Requirements risk is the potential for losses due to a project's requirements themselves or the requirements management process. Such risks are closely tied to the quality of requirements in that low quality requirements represent a risk to the project. Projects are garbage-in-garbage-out meaning that projects that are based on faulty requirements are likely to face issues and potentially fail. The following are a few common examples of requirements risk.

  1. Missing Stakeholders The requirements management process fails identify or engage all stakeholders. For example, marketing is implementing a new product but sales isn't involved in the project.

  2. Wrong Stakeholders Stakeholders who don't have the requisite knowledge, skills or authority to deliver, validate or sign off on requirements. For example, requirements gathering may be assigned to junior employees who have inadequate access to experts in the organization.

  3. Ambiguous Requirements Requirements that are defined in such a way that they are open to misinterpretation. In some cases, stakeholders may intentionally define open-ended requirements in order to avoid making a decision or to protect themselves politically. In other cases, requirements are simply poorly worded. The user interface should be streamlined to improve productivity.
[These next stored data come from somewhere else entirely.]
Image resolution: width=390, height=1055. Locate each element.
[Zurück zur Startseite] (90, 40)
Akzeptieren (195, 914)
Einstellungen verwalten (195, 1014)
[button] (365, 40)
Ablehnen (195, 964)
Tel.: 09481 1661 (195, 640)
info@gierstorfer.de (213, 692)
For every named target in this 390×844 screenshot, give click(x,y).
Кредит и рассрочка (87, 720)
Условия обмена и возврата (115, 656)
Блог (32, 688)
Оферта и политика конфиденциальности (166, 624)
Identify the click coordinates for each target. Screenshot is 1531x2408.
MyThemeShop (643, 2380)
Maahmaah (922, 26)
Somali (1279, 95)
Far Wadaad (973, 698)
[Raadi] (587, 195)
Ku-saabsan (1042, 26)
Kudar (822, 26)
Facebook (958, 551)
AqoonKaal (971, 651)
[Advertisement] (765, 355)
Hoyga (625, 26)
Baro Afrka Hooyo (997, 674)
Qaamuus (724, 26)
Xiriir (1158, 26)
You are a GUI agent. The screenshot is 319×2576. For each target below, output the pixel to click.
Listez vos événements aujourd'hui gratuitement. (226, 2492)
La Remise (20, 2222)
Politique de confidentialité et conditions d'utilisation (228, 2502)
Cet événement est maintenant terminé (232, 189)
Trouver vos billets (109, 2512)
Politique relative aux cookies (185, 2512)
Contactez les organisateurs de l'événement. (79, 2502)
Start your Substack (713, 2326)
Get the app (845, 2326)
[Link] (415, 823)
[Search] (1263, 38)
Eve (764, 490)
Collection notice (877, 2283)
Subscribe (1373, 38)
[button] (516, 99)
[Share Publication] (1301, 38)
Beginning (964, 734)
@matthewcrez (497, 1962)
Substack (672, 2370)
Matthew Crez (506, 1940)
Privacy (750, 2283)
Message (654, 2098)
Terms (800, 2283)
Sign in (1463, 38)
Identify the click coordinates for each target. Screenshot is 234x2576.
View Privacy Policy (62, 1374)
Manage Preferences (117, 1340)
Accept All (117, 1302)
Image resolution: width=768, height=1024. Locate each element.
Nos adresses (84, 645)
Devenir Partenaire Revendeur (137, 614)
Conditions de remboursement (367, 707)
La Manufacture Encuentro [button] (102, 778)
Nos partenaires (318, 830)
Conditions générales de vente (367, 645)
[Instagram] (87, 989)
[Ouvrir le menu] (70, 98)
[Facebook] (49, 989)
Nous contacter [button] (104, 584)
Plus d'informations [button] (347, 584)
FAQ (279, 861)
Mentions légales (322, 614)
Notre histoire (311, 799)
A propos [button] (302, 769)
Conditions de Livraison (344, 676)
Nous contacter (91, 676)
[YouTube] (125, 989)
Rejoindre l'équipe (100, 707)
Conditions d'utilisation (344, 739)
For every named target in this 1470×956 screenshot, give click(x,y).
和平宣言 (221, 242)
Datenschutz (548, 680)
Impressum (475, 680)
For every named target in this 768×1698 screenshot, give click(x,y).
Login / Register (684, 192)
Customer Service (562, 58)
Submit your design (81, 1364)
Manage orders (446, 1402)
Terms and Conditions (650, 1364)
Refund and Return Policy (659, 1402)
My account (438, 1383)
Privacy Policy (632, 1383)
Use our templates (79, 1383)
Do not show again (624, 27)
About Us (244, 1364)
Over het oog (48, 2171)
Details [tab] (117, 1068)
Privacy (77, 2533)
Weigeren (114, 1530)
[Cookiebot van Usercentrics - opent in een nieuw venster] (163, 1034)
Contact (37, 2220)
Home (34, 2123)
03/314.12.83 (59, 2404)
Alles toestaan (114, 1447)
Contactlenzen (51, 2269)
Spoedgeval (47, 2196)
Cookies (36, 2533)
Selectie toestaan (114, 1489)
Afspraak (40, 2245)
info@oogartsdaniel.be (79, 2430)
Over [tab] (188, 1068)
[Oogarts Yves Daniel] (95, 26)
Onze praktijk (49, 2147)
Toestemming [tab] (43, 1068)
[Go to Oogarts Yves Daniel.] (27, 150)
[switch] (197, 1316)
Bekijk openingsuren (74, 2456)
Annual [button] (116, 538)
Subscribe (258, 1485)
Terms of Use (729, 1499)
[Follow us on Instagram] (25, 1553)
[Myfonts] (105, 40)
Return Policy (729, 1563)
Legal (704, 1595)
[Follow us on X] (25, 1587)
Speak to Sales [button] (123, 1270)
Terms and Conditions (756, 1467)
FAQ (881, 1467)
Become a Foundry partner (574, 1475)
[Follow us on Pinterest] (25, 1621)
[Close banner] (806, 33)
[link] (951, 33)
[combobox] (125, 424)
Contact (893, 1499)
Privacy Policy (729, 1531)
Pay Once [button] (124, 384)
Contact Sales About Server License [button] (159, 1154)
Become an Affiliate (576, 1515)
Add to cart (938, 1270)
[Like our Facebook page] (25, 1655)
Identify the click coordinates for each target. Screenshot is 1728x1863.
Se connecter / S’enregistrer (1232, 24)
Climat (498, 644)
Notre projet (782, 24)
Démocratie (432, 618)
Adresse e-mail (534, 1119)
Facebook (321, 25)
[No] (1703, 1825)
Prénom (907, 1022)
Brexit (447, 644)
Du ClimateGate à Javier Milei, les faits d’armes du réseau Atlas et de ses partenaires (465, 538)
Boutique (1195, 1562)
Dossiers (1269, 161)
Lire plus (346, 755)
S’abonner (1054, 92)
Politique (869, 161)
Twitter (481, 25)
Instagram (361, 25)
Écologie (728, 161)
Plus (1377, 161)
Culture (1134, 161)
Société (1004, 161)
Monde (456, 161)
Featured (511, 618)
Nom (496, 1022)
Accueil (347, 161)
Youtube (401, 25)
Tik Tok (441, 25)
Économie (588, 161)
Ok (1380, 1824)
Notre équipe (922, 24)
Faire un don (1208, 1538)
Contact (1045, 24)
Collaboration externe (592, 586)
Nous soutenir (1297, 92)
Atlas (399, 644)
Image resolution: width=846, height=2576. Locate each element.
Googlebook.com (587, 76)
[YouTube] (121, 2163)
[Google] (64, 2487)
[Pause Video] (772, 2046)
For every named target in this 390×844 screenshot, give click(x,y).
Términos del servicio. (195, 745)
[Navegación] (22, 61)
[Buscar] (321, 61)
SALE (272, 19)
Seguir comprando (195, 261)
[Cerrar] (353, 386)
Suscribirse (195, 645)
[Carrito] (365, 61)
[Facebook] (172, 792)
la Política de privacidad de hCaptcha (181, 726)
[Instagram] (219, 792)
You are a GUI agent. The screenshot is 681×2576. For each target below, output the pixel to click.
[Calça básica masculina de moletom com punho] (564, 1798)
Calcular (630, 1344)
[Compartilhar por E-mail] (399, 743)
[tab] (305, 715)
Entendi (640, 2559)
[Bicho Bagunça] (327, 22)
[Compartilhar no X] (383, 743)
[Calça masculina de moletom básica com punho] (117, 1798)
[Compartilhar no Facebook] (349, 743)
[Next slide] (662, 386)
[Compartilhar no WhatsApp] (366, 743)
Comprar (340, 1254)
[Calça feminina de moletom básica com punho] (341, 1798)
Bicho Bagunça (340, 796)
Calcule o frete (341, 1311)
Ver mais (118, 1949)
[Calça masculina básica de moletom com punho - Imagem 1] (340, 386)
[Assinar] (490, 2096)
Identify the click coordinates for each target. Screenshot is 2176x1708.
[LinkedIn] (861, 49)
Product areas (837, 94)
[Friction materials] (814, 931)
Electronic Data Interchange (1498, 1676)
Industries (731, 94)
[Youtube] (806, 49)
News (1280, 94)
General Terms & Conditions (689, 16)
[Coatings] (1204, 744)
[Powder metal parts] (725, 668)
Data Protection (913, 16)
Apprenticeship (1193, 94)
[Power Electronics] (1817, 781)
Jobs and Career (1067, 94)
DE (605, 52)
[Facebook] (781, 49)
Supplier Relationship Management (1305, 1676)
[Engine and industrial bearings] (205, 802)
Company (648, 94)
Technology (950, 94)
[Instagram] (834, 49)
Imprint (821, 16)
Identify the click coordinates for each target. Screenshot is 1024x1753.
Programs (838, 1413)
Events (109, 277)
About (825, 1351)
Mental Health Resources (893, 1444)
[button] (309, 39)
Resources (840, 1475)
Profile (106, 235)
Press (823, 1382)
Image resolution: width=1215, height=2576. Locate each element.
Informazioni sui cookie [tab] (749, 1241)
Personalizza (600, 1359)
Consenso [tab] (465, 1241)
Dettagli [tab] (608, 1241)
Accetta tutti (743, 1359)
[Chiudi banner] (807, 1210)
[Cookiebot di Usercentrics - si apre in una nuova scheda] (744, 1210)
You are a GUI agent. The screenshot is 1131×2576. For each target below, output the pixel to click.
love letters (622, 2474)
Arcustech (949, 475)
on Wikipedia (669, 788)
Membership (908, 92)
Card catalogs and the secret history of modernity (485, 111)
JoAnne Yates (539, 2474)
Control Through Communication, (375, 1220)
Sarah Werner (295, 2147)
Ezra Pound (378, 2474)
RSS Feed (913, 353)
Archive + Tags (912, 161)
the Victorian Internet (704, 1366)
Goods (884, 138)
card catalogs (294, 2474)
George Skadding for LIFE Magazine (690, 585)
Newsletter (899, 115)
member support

  4. Incomplete Requirements Requirements that are incomplete leading to deliverables that are unstable, unusable or are generally unacceptable. For example, requirements for a system that make no mention of a user interface. Incomplete requirements can also refer to a set of requirements that are focused on functional requirements without adequate consideration of business and non-functional requirements.

  5. Conflicting Requirements Requirements are often given by different individuals who each present a wishlist that may conflict in various ways. The owner of the requirements may fail to resolve such conflicts. Access to the system is restricted to authorized personnel in the HR department. A user interface allows all employees to enter their hours by activity code.

  6. Infeasible Requirements Requirements that go well beyond the capabilities of the organization or system to which they apply. These risks can be mitigated with a quick feasibility or cost assessment. The car will go from 0 to 100 mph in 0.00001 seconds.

  7. Big Ball Of Mud Requirements that lack overall consistency resulting in low quality deliverables. This is common when requirements are the result of ideas from many individuals without a strong owner who ensures a consistent high level cohesion. It can also be the result of validating requirements one-by-one without consideration of the requirements as a whole.

  8. Unverifiable Requirements Requirements that have ill defined criteria for verification. The car will make people happy.

  9. Undocumented Assumptions Requirements that only work given a set of assumptions that are undocumented. For example, the assumption that an organizational change will be in place in time for the project.

  10. Invalid Assumptions Assumptions are often a major source of risk as they may be excessively optimistic or misinformed. The Hong Kong office will be fully functional by August 1st.

  11. Business Requirements As Functional Requirements A business requirement that is stated as a functional requirement that fails to constrain the deliverables. In other words, a functional requirement that isn't directly actionable by those who are delivering the project. Sales will improve by 300%

  12. Lack of Traceability Functional requirements that can't be mapped to business requirements, potentially invalidating the business case for the project.

  13. Inadequate Validation Requirements that haven't been validated by the appropriate subject matter experts. For example, non-functional requirements for a new financial system that haven't been reviewed by a security analyst.